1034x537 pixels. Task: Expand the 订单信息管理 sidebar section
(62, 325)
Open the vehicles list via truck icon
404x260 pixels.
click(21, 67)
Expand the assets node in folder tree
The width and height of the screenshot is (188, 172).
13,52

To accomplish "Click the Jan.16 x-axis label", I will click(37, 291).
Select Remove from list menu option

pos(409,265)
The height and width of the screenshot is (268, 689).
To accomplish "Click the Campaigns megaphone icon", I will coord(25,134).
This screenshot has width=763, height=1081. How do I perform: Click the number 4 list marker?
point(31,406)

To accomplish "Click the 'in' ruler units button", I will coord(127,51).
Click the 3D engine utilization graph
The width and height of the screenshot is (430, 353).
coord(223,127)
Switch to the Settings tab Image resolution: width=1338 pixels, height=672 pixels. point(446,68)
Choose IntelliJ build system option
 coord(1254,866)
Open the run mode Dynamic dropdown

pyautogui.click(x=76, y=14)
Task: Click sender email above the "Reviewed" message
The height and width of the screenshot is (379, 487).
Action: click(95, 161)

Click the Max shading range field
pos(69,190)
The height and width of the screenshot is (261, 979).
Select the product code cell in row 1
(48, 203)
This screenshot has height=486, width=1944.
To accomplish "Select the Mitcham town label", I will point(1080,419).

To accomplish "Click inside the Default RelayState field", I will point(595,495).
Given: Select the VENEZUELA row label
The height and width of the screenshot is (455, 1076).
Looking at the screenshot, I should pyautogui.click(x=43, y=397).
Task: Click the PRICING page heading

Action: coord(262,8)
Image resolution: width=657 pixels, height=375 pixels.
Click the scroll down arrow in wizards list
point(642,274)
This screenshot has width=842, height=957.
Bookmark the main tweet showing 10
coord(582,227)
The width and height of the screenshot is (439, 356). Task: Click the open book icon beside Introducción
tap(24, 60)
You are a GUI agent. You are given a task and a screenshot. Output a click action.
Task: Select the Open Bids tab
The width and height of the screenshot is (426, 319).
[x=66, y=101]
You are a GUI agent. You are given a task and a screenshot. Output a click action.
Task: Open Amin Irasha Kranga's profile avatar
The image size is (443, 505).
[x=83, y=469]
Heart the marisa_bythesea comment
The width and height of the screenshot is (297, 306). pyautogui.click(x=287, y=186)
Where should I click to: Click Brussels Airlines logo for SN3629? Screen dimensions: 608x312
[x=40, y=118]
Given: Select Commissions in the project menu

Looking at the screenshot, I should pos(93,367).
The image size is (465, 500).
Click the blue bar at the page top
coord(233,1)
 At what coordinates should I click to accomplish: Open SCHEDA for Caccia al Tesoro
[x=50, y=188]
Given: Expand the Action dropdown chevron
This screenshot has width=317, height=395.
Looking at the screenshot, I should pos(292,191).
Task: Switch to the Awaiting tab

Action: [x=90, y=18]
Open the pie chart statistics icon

__YOUR ASSIGNMENT__
Every entry above should be written out again, precisely.

__WRITTEN RESPONSE__
1034x537 pixels. Task: Expand the 订单信息管理 sidebar section
(62, 325)
Open the vehicles list via truck icon
404x260 pixels.
click(21, 67)
Expand the assets node in folder tree
The width and height of the screenshot is (188, 172).
13,52

To accomplish "Click the Jan.16 x-axis label", I will click(37, 291).
Select Remove from list menu option

pos(409,265)
The height and width of the screenshot is (268, 689).
To accomplish "Click the Campaigns megaphone icon", I will coord(25,134).
This screenshot has width=763, height=1081. How do I perform: Click the number 4 list marker?
point(31,406)

To accomplish "Click the 'in' ruler units button", I will coord(127,51).
Click the 3D engine utilization graph
The width and height of the screenshot is (430, 353).
coord(223,127)
Switch to the Settings tab Image resolution: width=1338 pixels, height=672 pixels. point(446,68)
Choose IntelliJ build system option
 coord(1254,866)
Open the run mode Dynamic dropdown

pyautogui.click(x=76, y=14)
Task: Click sender email above the "Reviewed" message
The height and width of the screenshot is (379, 487).
Action: click(95, 161)

Click the Max shading range field
pos(69,190)
The height and width of the screenshot is (261, 979).
Select the product code cell in row 1
(48, 203)
This screenshot has height=486, width=1944.
To accomplish "Select the Mitcham town label", I will point(1080,419).

To accomplish "Click inside the Default RelayState field", I will point(595,495).
Given: Select the VENEZUELA row label
The height and width of the screenshot is (455, 1076).
Looking at the screenshot, I should pyautogui.click(x=43, y=397).
Task: Click the PRICING page heading

Action: coord(262,8)
Image resolution: width=657 pixels, height=375 pixels.
Click the scroll down arrow in wizards list
point(642,274)
This screenshot has width=842, height=957.
Bookmark the main tweet showing 10
coord(582,227)
The width and height of the screenshot is (439, 356). Task: Click the open book icon beside Introducción
tap(24, 60)
You are a GUI agent. You are given a task and a screenshot. Output a click action.
Task: Select the Open Bids tab
The width and height of the screenshot is (426, 319).
[x=66, y=101]
You are a GUI agent. You are given a task and a screenshot. Output a click action.
Task: Open Amin Irasha Kranga's profile avatar
The image size is (443, 505).
[x=83, y=469]
Heart the marisa_bythesea comment
The width and height of the screenshot is (297, 306). pyautogui.click(x=287, y=186)
Where should I click to: Click Brussels Airlines logo for SN3629? Screen dimensions: 608x312
[x=40, y=118]
Given: Select Commissions in the project menu

Looking at the screenshot, I should pos(93,367).
The image size is (465, 500).
Click the blue bar at the page top
coord(233,1)
 At what coordinates should I click to accomplish: Open SCHEDA for Caccia al Tesoro
[x=50, y=188]
Given: Expand the Action dropdown chevron
This screenshot has width=317, height=395.
Looking at the screenshot, I should pos(292,191).
Task: Switch to the Awaiting tab

Action: [x=90, y=18]
Open the pie chart statistics icon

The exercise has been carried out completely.